GOOD BYE LENIN ! 邦題《グッバイ・レーニン!》
監督:ヴォルフガング・ベッカー
ドイツ、2002年、118分、☆☆☆☆

東西ドイツの壁崩壊をテーマに、社会主義者だった母(の心臓病)を巡る息子の奮闘と、(月並みな表現だけど)家族愛。主人公の少年は物凄く頑張っていて、ママの世話も彼女とのことも、全てにおいて一生懸命。それがまた鑑賞後の晴れやかさを産むのだと思った。

国家の流れに翻弄される一市民の生活を描いているが、センチメンタリズムに陥らずに全体としてコメディとして仕上げているのが大正解。しばしば悪として描かれることの多い社会主義体制だが(その原因はやはり社会主義共産主義という建前の元の独裁国家であることだろう)、それを悪として描かず、ただ幼少期の思い出として何となく物資に乏しく薄暗い印象であったというだけに留めているのもまた良かった。社会主義国家だったからこそ実現できた出来事、ここではシャトル打ち上げの国家プロジェクトを、幼少期の憧れに載せて物語全体を繋げる鍵にしているところなどは、かなりロジカルに脚本を組み立てている。

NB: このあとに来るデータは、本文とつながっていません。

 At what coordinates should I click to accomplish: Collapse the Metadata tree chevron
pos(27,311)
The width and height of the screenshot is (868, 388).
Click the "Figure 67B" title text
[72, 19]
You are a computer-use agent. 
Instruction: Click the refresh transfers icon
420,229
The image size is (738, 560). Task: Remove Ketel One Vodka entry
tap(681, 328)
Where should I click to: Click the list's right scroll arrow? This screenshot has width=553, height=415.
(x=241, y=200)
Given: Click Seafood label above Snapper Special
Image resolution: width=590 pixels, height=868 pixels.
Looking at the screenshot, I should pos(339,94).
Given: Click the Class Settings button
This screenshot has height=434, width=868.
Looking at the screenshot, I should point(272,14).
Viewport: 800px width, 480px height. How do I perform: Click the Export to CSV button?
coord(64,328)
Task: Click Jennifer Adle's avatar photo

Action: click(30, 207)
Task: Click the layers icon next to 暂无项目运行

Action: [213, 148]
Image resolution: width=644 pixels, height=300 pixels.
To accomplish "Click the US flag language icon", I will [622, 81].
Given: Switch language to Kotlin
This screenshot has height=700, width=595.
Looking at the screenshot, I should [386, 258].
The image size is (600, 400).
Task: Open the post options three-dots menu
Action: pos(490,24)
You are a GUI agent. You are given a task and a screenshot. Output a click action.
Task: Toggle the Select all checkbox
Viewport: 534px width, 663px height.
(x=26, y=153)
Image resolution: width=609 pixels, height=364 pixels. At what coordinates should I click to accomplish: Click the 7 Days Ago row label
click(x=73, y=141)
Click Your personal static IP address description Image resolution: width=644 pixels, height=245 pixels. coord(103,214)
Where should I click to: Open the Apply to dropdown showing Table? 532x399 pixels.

母にあらゆる変化を緩やかに受け止めさせていかなくてはいけない主人公は、様々な策を弄するのだけど、テレビのニュースまで作ってしまうところにはビックリした!友達もまたいい人ばっかりなんだ、これが。随所に腹を抱えて笑っちゃうような場面を入れつつも、実はとてもナイーヴな問題を扱っていて、でもそのナイーヴさも笑い飛ばしちゃおうよ、という意図すら感じられる好作品。(07-12-2003)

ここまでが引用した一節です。